EXTRACT:
Once in a while a discovery is made that changes the face of medicine forever: Bacteria as a cause of infections, effective anesthetics, penicillin and the first vaccine are examples. In 1998, Americans Robert F. Furchgott, Louis J. Ignarro and Ferid Murad earned the Nobel Prize for Medicine and Physiology for their work on the functions of nitric oxide in the body. We believe this is another one of those scientific milestones.
We’re not talking about nitrous oxide, commonly called “laughing gas.” Nitric oxide (NO) is a simple molecule (one nitrogen, one oxygen). It exists as a gas, with a life within the body of only a few seconds, but in that blink of an eye this humble, simple gas can orchestrate a truly amazing change of events. Interest has risen so quickly that there’s a journal devoted entirely to nitric-oxide research and a Nitric Oxide Society.
We’ve learned that plants and insects use nitric oxide systems in much the same way people and animals do, and more research about how nitric oxide is involved in health and disease is appearing at an astounding rate. It has improved our understanding of both the actions and side effects of common drugs and even resulted in the development of new drug classes.
Perhaps most importantly, now research is driving home the lesson that the difference between health and disease at the most basic level is about balance between body systems. It’s clear that the most effective treatments are going to be those that work to restore that balance.
The Horse Connection
Most of the research on nitric oxide has been done with human problems, but equine research is rapidly expanding with promising results in several areas:
• Arthritis. Several studies have identified nitric oxide as the signal that makes joint cartilage respond to loading and that abnormally high nitric-oxide levels occur with arthritis in horses just like it does in people.
• Oxygen Uptake. A study that was done in Sweden showed that delivery of small amounts of nitric oxide to the lungs during anesthesia improved blood distribution in the lung and oxygen uptake.
• EPM. Ohio State studies found that the cerebrospinal fluid (CSF) of horses with severe signs of EPM contains significantly less nitric oxide than the CSF of horses with no or mild symptoms after infection. This finding could be the immune-system defect that explains why only a small percentage of horses exposed to the EPM organism ever get the disease.
• COPD/Heaves. Increased activity of the iNOS enzyme has been associated with allergic lung disease/heaves, which may lead to a simple diagnostic test that measures the level of exhaled nitric-oxide gas. In addition, a University of Pennsylvania study showed that inhaled nitric oxide can help relieve bronchospasm induced by histamine.

Records from a data source

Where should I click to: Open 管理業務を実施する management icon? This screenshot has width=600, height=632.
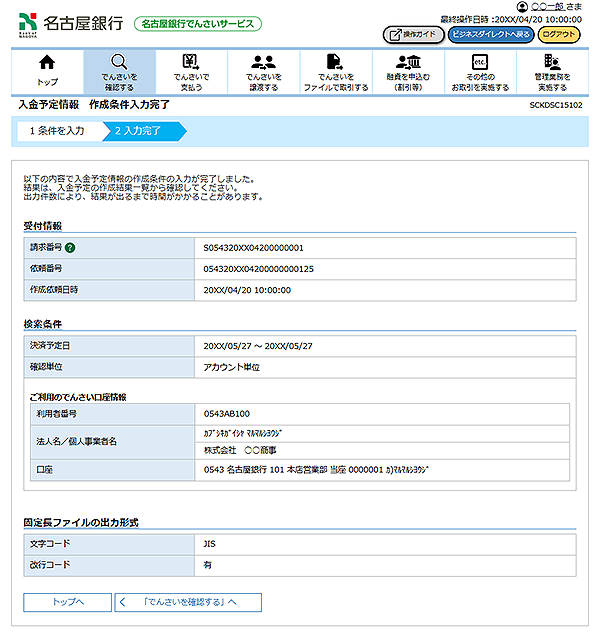point(552,64)
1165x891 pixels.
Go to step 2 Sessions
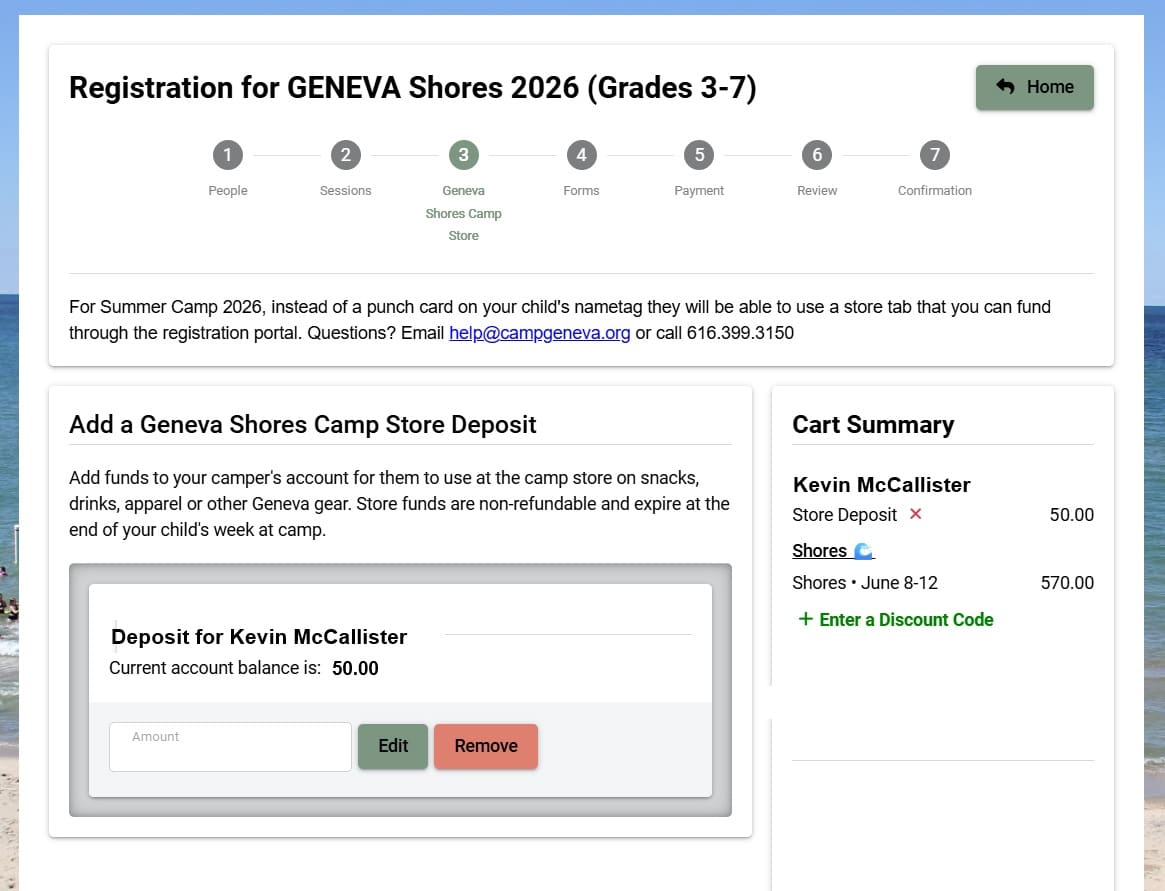click(x=345, y=155)
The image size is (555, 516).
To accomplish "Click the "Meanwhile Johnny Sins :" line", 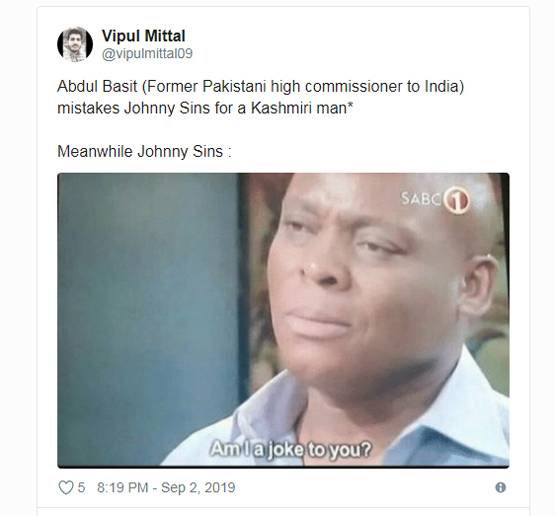I will point(144,151).
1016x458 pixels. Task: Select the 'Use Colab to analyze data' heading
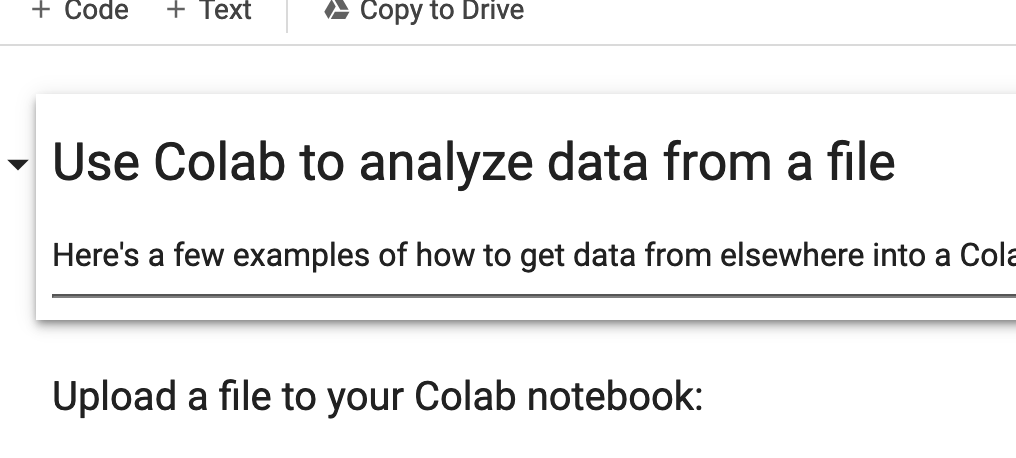[x=474, y=162]
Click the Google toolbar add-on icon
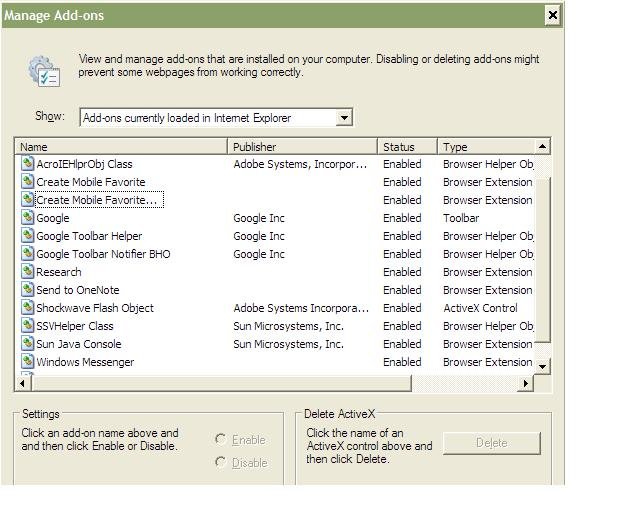Viewport: 640px width, 512px height. 27,218
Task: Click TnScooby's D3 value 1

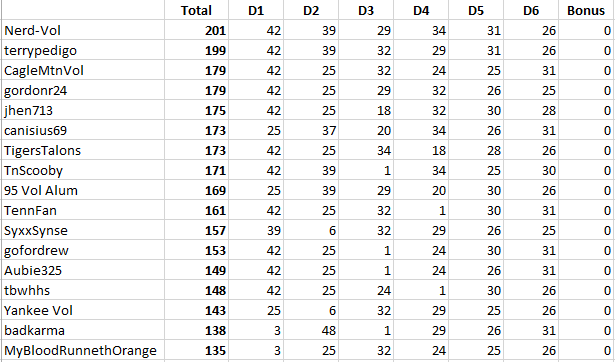Action: pos(366,170)
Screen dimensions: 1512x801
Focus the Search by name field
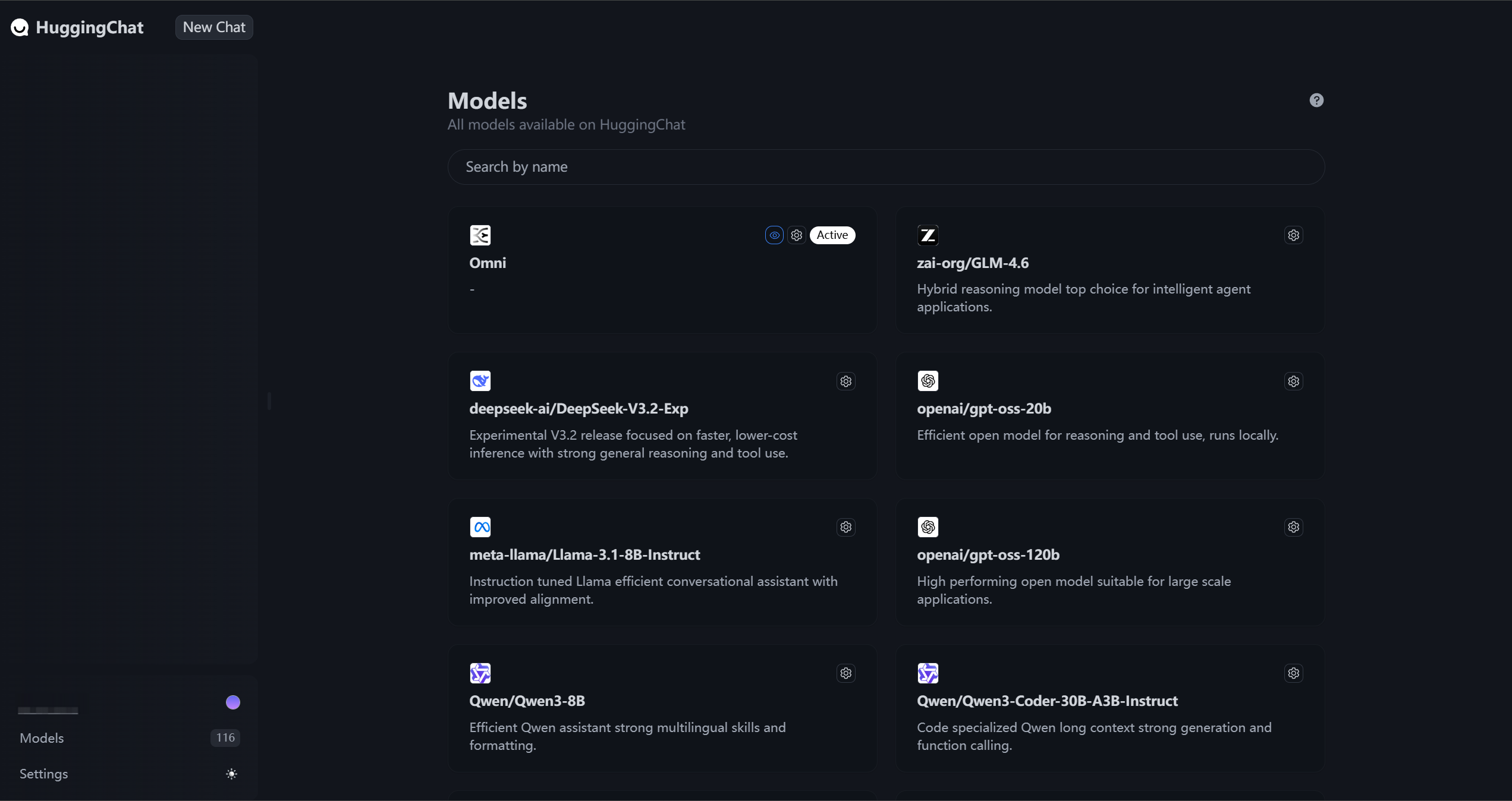[886, 167]
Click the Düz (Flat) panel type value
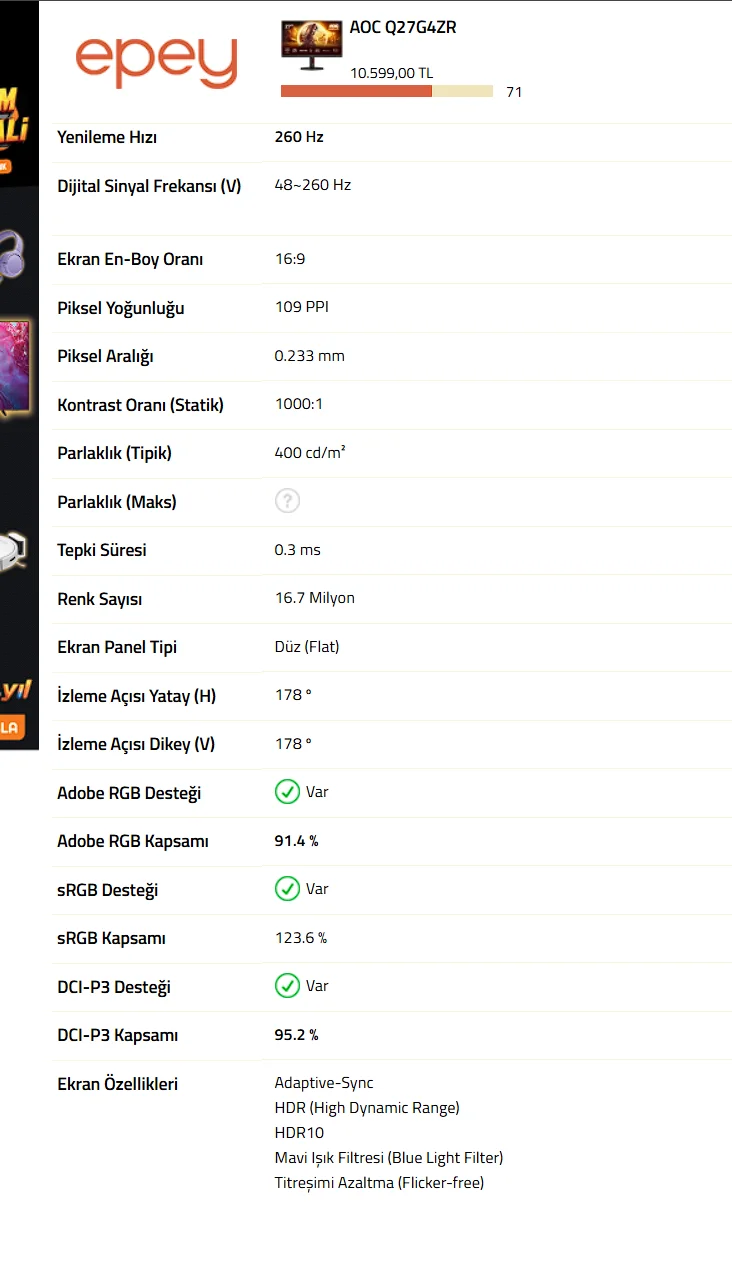This screenshot has height=1265, width=732. [307, 647]
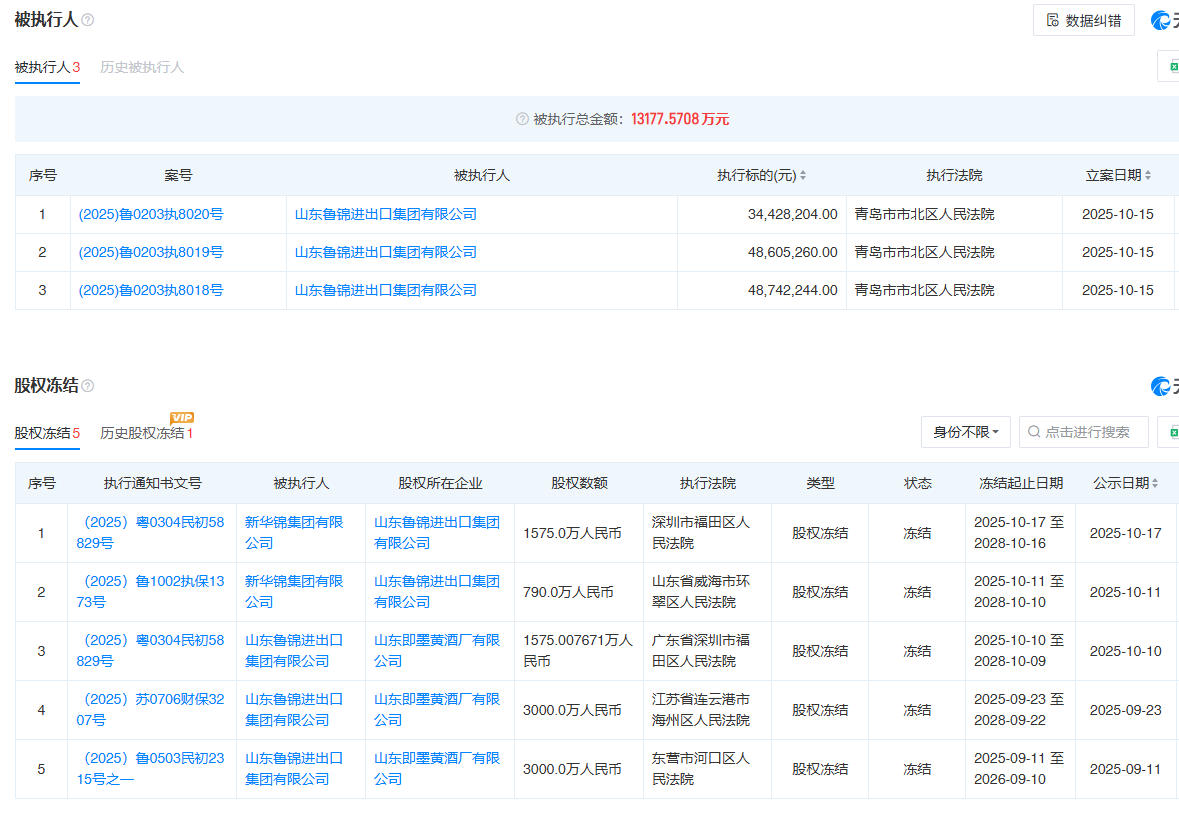Switch to the 历史被执行人 tab
The height and width of the screenshot is (819, 1179).
tap(142, 67)
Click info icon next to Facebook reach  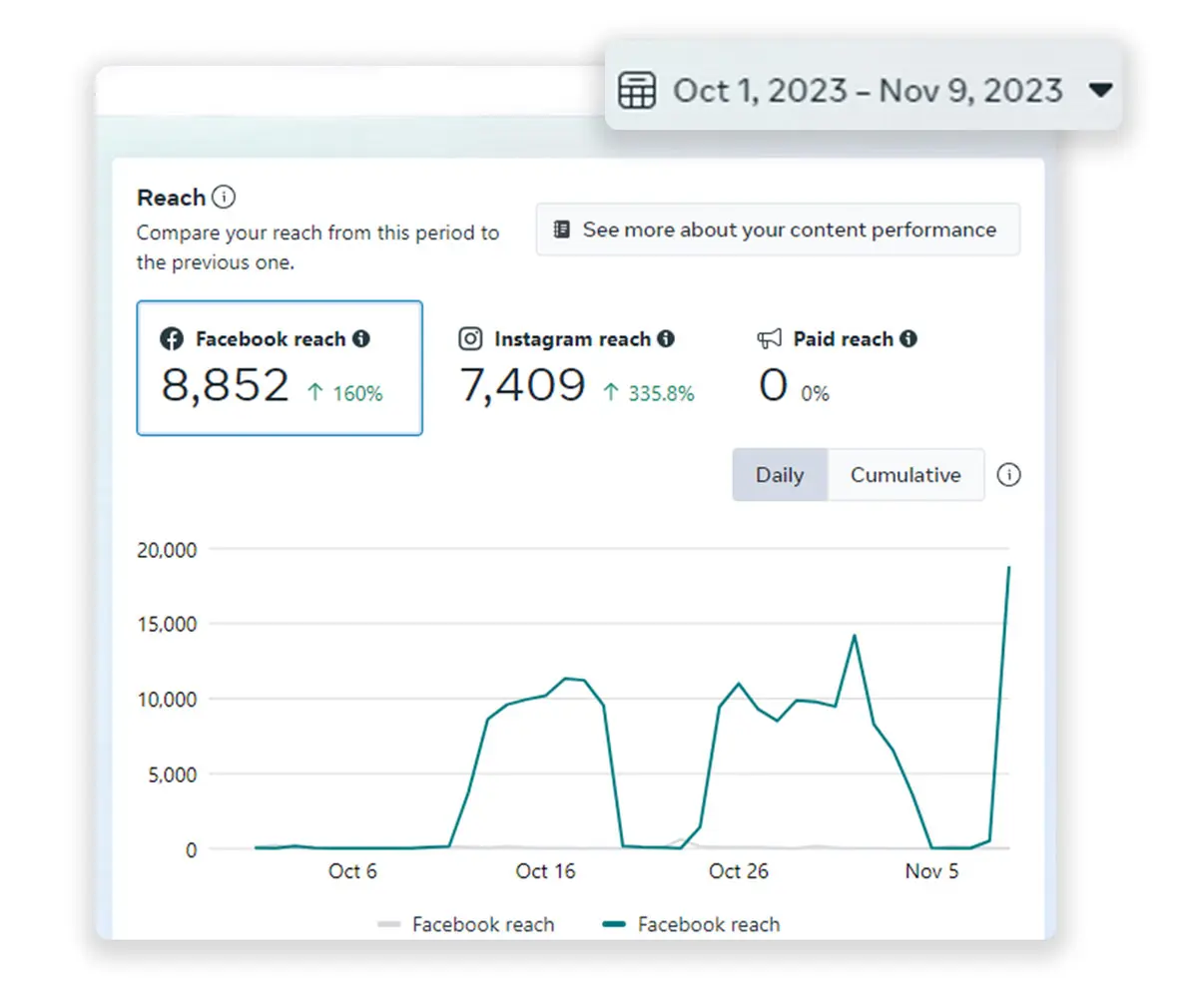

QUESTIONS:
1. From the nitric oxide article, extract word for word the passage between "Once in a while" and "those scientific milestones.", inclusive.
2. Write the next part of the nitric oxide article, picking up after its last sentence.

RESPONSES TO THE EXERCISE:
1.
Once in a while a discovery is made that changes the face of medicine forever: Bacteria as a cause of infections, effective anesthetics, penicillin and the first vaccine are examples. In 1998, Americans Robert F. Furchgott, Louis J. Ignarro and Ferid Murad earned the Nobel Prize for Medicine and Physiology for their work on the functions of nitric oxide in the body. We believe this is another one of those scientific milestones.

2.
• Premature Foals. A University of Florida study has demonstrated that breathing low concentrations of nitric oxide dilates the vessels in the lungs of foals and reduces pressure in the pulmonary artery, an effect that may be beneficial to premature foals with pulmonary hypertension. Nitric oxide is already in use with human babies.
• Exercise Tolerance. A Kansas State University study found even a partial block in nitric-oxide production produces profound reduction in exercise tolerance.
• Anhidrosis. A study performed in the United Kingdom showed that blocking nitric-oxide production during exercise caused anhidrosis and elevated body temperature.
Nitric oxide explains why common NSAIDs like phenylbutazone and flunixin meglumine (Banamine) can cause stomach ulcers. A key effect in reducing inflammation is their ability to shut down the iNOS enzyme system. Unfortunately, in the process, they also shut down the beneficial eNOS system and block the normally present low levels of nitric oxide from the eNOS system that are important in triggering the tissues to repair minor injuries.
However, this finding gave researchers the information they need to develop safer drugs. In fact, they’re on the way. The newest class of anti-inflammatory drugs being developed combines the traditional NSAIDs with a nitric-oxide donor to replace the low-level nitric-oxide production they’re blocking. These drugs are already being tested in people and have been shown to greatly reduce the likelihood of stomach damage when taking NSAIDs.
Pentoxifylline (Trental) is used by veterinarians to encourage circulation to the feet for treatment of laminitis and navicular disease and to both relax and encourage good blood flow in the uterus. A Canadian study found that high-dose pentoxifylline given to horses with COPD (“heaves”) improved breathing, and a University of Georgia study showed that pentoxifylline can help block inflammatory responses to endotoxins.